The individuals behind the creation of a Verizon IndyCar Series calendar will never be seen signing autographs at the racetrack but Mark Miles and his INDYCAR colleagues make an impact on a more macro scale.
While consistency has been the focus rather than excitement over new venues during IndyCar schedule announcements in recent years, a hybrid of those narratives is the case for 2019.
WeatherTech Raceway Laguna Seca has been reinstated as the finale after a lengthy break from top-tier open-wheel racing and Circuit of The Americas features on IndyCar’s 2019 schedule as a venue where competitive laps have never been turned by Indy cars — all among 15 returning events.
Joined by COTA Founder and Chairman Bobby Epstein to speak with the media in a teleconference Tuesday, Miles used the full reveal of next year’s calendar as an occasion to explain the inner workings of putting a schedule together.
“One of the toughest things for sanctioning bodies to do, folks who run the leagues in any sport, is to make the schedule,” Miles began. “There’s so many different considerations.
“It starts with the league’s desire to have the strongest possible events where events are compelling and dominant in the market where you compete and capable of making national news and achieving television and media ratings.”
Where garnering strong viewership is a macro goal like creating the schedule itself, the goal of fully serving the needs of each individual event forces INDYCAR and all parties involved to zero in on specifics.
“You quickly get all the considerations from the promoter; what works most years in a place might not work in a given year because they host a major event they get from time to time, or there’s another local event to comes in that folks have to sort out. You have to marry those considerations with the optimal television schedule, the concerns of your broadcasters — all that.
“We will always be looking on the margins to improve the reach and strength of our series through its schedule while taking care of all those other considerations at the same time.
“It’s kind of an alchemy, it takes a lot of communication. You almost never can deal with a track on a bilateral basis between just you and them. If they need to make a change, it has a domino effect on others.”
INDYCAR leaves preparation of race cars, key components of each event, to its entrants but devotes much of its time to maintaining healthy events — the key components of a season.
Strong Events Preferred Over New Ones
Highlighting the work of INDYCAR Vice President of Promotor Relations Stephen Starks, Miles reminded those on the media teleconference of the sanctioning body’s position on the quality versus quantity spectrum.

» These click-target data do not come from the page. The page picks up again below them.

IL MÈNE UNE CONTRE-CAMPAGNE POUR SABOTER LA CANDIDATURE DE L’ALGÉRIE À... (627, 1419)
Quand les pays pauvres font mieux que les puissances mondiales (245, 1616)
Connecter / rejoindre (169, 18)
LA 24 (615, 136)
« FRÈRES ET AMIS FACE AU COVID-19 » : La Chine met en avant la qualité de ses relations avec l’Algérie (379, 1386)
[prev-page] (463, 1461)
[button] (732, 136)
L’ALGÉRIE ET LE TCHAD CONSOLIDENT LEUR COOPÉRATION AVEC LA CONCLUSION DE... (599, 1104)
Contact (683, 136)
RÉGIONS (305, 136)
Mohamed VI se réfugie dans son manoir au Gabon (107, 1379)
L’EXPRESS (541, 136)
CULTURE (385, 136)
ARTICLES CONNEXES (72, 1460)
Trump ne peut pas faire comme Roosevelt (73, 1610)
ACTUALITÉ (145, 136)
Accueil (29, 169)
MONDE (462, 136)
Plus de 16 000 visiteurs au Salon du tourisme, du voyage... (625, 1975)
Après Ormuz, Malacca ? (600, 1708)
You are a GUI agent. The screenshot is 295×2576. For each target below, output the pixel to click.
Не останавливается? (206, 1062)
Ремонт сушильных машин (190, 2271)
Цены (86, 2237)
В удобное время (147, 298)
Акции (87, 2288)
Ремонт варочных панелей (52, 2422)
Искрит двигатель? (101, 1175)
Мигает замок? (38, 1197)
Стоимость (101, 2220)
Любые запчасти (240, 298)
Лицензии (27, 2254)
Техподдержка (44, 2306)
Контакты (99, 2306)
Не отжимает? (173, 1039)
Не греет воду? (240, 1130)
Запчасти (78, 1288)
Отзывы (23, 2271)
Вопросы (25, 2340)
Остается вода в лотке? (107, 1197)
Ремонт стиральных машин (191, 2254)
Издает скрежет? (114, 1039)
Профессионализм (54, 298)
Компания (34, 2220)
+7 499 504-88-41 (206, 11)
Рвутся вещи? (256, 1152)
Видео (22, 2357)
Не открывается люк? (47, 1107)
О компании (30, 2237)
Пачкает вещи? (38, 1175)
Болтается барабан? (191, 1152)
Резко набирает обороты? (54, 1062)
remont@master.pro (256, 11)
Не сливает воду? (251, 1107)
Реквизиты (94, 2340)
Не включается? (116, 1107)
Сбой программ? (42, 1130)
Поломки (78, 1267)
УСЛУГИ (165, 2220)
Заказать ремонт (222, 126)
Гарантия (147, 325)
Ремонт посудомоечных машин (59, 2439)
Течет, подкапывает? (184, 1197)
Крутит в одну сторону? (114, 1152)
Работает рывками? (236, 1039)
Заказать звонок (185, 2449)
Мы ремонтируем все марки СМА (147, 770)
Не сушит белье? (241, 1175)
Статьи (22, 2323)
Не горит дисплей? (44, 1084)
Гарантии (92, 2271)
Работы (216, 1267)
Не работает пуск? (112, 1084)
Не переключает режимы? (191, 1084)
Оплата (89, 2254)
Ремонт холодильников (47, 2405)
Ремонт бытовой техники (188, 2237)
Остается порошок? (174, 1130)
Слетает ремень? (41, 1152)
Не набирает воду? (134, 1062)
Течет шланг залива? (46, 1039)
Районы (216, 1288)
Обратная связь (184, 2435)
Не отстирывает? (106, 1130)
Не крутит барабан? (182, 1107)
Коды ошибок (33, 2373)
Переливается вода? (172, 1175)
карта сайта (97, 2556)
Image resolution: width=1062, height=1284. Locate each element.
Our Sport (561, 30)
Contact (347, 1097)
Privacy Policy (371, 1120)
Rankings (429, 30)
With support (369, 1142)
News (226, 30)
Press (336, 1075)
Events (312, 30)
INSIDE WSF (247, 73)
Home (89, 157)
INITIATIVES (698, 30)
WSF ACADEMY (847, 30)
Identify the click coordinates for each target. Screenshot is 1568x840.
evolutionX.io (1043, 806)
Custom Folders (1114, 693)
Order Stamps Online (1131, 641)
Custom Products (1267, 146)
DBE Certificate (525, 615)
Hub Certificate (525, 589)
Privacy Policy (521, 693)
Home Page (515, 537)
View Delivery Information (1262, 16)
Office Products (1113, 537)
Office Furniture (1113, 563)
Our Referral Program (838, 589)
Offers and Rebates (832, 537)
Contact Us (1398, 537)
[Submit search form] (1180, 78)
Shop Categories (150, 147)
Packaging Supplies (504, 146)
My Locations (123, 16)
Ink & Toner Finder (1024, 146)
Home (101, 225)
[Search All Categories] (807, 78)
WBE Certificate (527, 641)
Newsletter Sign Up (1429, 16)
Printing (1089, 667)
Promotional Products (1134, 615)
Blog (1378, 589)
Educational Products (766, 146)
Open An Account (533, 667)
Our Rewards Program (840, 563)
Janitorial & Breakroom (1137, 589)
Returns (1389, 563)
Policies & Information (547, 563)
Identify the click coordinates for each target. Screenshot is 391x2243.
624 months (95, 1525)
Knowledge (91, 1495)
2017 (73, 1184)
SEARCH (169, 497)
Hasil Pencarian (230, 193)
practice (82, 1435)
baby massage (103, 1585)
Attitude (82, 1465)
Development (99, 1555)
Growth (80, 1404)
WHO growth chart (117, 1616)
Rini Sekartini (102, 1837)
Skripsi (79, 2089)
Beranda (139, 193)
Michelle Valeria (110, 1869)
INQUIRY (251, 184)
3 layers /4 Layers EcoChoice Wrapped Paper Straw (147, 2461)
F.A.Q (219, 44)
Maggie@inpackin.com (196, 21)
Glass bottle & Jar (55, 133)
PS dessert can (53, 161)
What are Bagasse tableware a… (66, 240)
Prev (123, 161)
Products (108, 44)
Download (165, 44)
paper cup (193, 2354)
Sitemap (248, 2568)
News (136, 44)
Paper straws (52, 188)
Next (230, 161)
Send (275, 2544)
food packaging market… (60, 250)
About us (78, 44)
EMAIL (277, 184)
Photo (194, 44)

“You know our philosophy: We’re not looking to grow the number (of events) at this point,” Miles said.
“We think (the schedule is) about the right length, although we’re still of a view that if we could find one or two really strong international races that add value for the series and the competitors in February, that’s something we would look at. That would be an exception to the idea that we’re big enough as we’re sized right now. That would give us a reason to look at growing the number of events.”
Though an earlier start to the season outside of its home country interests INDYCAR, extending things at the opposite end of the schedule doesn’t.
“Generally we don’t want to go too long in September,” Miles continued. “We’d like to start earlier in February if it was out of the U.S.
“I want to see more people in seats and more impact in the markets where we race. I think that’s generally happening and we’ll continue to look for ways to improve on that.”
Following the launch of the 2019 schedule, focus turns to the 2018 season finale at Sonoma Raceway on Sept. 16. Once a champion is crowned, anticipation will grow until the work that went into the revised calendar is realized from March through September.